In the age of digital, how does your work either incorporate or reject contemporary methods, materials and themes?
I don’t really reject contemporary methods and materials.
I think themes we extract from archival materials are very contemporary and relevant. Part of the fun for me, is displaying/ revealing them or seeing themes discovered by an audience.
For the WATER series, you are collaborating with Fast Forward in a presentation titled Covalent Bond. It is a great play on words for both the literal bonding of atoms, and the two artists involved in the project. Is the title indicative of the work bringing both fluid and disparate elements to play in something greater than its parts?
Fast Forward came up with the title and it’s kind of brilliant. I realized that after I consulted the dictionary.
For the piece you will be working with randomly chosen projections, and in your own work you use juxtaposition and chance. With Fast Forward’s extensive work with Cunningham and Cage, the masters of chance processes, you both seem perfectly matched for this piece. Will the collaboration be completely or mostly spontaneous?

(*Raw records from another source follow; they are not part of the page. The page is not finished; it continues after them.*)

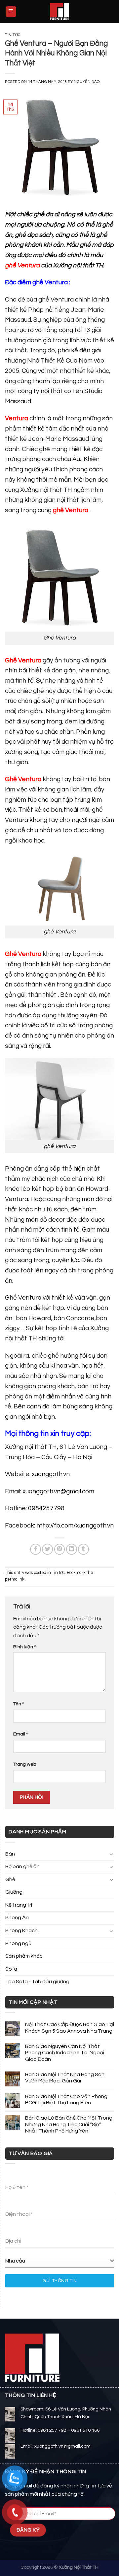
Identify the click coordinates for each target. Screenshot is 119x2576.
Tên (18, 1703)
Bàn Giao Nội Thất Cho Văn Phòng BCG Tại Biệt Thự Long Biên (66, 2099)
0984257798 (46, 1508)
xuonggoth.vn (51, 1474)
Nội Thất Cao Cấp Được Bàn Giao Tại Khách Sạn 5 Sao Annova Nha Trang (69, 2027)
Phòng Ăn (17, 1917)
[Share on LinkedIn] (71, 1549)
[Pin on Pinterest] (59, 1549)
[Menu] (11, 11)
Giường (13, 1892)
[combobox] (59, 2261)
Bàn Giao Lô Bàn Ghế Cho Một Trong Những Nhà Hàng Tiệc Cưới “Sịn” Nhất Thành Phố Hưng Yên (68, 2124)
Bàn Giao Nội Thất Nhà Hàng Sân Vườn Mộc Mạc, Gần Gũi (64, 2077)
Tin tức (12, 35)
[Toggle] (111, 1854)
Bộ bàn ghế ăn (22, 1866)
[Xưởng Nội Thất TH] (59, 11)
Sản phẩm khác (24, 1956)
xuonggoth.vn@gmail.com (58, 1491)
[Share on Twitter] (47, 1549)
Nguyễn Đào (87, 82)
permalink (14, 1579)
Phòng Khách (21, 1930)
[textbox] (57, 2261)
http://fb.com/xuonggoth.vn (75, 1525)
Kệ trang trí (18, 1905)
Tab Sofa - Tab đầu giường (37, 1981)
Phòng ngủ (18, 1943)
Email (20, 1733)
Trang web (24, 1764)
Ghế (10, 1879)
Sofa (11, 1969)
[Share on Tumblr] (83, 1549)
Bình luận (24, 1646)
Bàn (10, 1854)
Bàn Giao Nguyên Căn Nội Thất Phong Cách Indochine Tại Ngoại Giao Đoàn (64, 2053)
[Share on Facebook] (35, 1549)
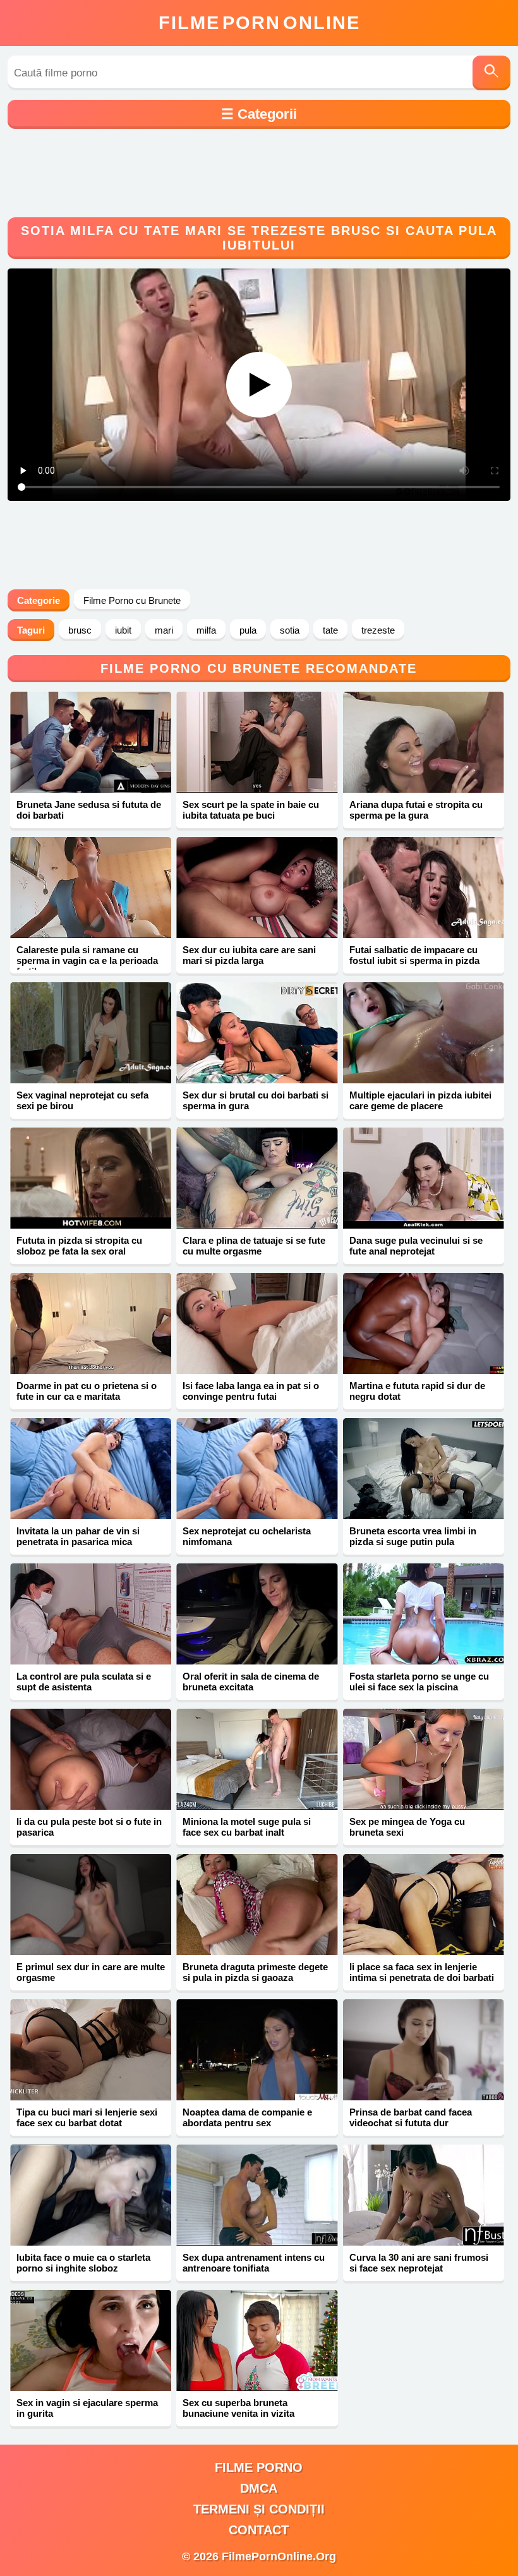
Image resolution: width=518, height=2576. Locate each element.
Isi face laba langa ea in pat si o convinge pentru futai (251, 1391)
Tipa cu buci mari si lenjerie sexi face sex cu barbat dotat (86, 2117)
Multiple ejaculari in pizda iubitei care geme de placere (420, 1100)
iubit (123, 630)
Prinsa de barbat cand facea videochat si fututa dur (410, 2117)
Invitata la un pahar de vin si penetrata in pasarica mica (78, 1536)
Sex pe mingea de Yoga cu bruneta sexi (407, 1827)
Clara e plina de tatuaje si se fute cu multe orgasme (254, 1245)
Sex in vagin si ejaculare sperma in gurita (87, 2408)
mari (164, 630)
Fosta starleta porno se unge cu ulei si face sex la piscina (419, 1681)
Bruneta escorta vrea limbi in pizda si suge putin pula (412, 1536)
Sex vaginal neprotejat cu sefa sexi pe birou (82, 1100)
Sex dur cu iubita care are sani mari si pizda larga (249, 955)
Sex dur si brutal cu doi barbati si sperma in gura (255, 1100)
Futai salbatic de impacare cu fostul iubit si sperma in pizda (414, 955)
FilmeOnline (259, 23)
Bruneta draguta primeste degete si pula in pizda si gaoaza (255, 1972)
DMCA (258, 2488)
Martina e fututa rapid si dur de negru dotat (417, 1391)
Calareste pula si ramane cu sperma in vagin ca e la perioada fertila (87, 960)
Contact (259, 2530)
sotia (289, 630)
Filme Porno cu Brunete (132, 600)
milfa (206, 630)
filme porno (259, 2467)
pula (247, 630)
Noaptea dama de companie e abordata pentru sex (247, 2117)
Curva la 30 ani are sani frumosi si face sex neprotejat (418, 2262)
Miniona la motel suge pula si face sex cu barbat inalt (247, 1827)
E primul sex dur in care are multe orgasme (90, 1972)
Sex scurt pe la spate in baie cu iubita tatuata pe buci (251, 810)
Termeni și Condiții (259, 2509)
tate (330, 630)
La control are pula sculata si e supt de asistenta (83, 1681)
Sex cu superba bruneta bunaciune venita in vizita (238, 2408)
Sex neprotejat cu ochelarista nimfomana (247, 1536)
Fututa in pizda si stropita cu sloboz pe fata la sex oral (79, 1245)
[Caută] (491, 73)
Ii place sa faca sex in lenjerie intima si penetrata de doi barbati (421, 1972)
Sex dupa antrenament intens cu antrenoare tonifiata (254, 2262)
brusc (80, 630)
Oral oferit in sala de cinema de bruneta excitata (251, 1681)
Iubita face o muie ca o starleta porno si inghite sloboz (83, 2262)
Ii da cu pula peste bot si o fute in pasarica (89, 1827)
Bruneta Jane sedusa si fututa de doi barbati (88, 810)
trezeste (378, 630)
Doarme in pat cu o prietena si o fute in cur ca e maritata (86, 1391)
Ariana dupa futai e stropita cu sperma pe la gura (416, 810)
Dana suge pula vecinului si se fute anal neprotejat (416, 1245)
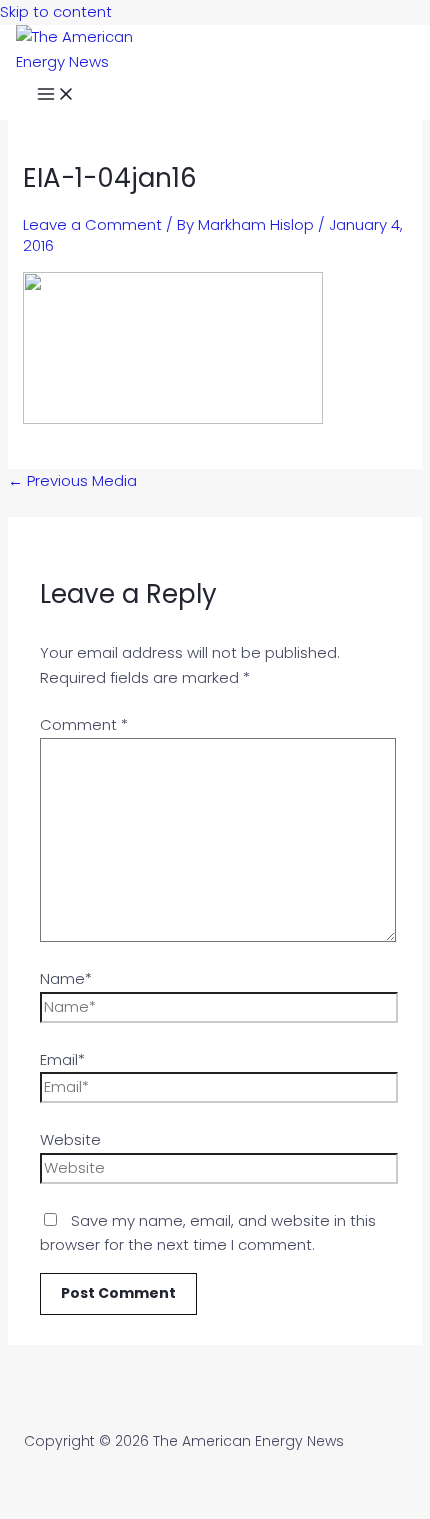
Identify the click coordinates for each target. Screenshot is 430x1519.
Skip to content (56, 11)
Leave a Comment (92, 224)
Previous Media (72, 480)
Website (70, 1139)
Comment (84, 724)
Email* (62, 1059)
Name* (66, 978)
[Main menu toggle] (56, 97)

Mary Luft and Tigertail Productions have the vision thing, I think the pairing with Fast Forward is inspired and I’m frankly honored. Mostly spontaneous, yes. There is a loose structure in our collaboration and we have ideas of suites of sound and images.
On my part, I chose locations and compositions when I shot film and video. There was also a thought process of what would I like to see displayed in the environment at the auditorium. I also make choices as I assemble content and process it. There will be anticipation and surprise for me over the course of the two evening performances because I’ll never really know what’s coming next visually or aurally — what’s onscreen, how Fast responds to it or imbues it through sound performance
‘Covalent Bond,’ Friday and Saturday, April 29-30, at 8:30 p.m., Miami-Dade County Auditorium’s On.Stage Black Box, 2901 W. Flagler St., Miami; tickets $25 general admission; and $50 VIP with table seating;
Prior to the concert, from 8:05 to 8:25 p.m.. a free discussion will be held in the lobby. ‘Light, Vapor, Clouds’ will be examined by climate scientist Dr. Paquita Zuidema and visual artist John Bailly.